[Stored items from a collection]
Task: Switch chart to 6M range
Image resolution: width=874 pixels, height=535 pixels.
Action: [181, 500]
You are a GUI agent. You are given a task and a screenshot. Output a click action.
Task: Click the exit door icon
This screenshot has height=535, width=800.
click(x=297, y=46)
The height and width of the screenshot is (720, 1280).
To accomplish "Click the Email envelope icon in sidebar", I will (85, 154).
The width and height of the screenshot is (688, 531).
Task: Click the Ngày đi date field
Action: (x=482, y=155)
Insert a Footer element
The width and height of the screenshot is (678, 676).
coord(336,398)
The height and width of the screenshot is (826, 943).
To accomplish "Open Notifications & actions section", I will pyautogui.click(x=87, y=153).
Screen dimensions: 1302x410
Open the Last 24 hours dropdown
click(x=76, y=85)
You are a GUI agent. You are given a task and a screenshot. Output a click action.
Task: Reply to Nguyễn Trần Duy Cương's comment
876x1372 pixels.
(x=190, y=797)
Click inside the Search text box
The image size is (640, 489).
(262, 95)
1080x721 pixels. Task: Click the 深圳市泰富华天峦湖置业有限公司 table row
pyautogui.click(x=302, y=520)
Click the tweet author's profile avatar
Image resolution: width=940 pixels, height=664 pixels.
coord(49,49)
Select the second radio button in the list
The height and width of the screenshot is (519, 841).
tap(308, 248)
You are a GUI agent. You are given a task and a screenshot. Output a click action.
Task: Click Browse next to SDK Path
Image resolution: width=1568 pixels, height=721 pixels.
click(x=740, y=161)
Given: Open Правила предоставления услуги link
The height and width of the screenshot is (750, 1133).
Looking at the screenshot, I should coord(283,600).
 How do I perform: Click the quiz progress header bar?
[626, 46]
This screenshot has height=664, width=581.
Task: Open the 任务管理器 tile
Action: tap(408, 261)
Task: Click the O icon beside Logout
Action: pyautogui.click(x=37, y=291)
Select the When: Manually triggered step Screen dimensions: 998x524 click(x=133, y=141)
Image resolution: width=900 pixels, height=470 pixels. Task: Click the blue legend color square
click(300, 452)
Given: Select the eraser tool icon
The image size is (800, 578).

** Task details **
If a line comes after the one that contains "Task: Click the exit door icon", leave it out; return every line of the entries up to that point exactly, starting with the first, with that line included.

** Exercise result **
Task: Switch chart to 6M range
Image resolution: width=874 pixels, height=535 pixels.
Action: [181, 500]
You are a GUI agent. You are given a task and a screenshot. Output a click action.
Task: Click the exit door icon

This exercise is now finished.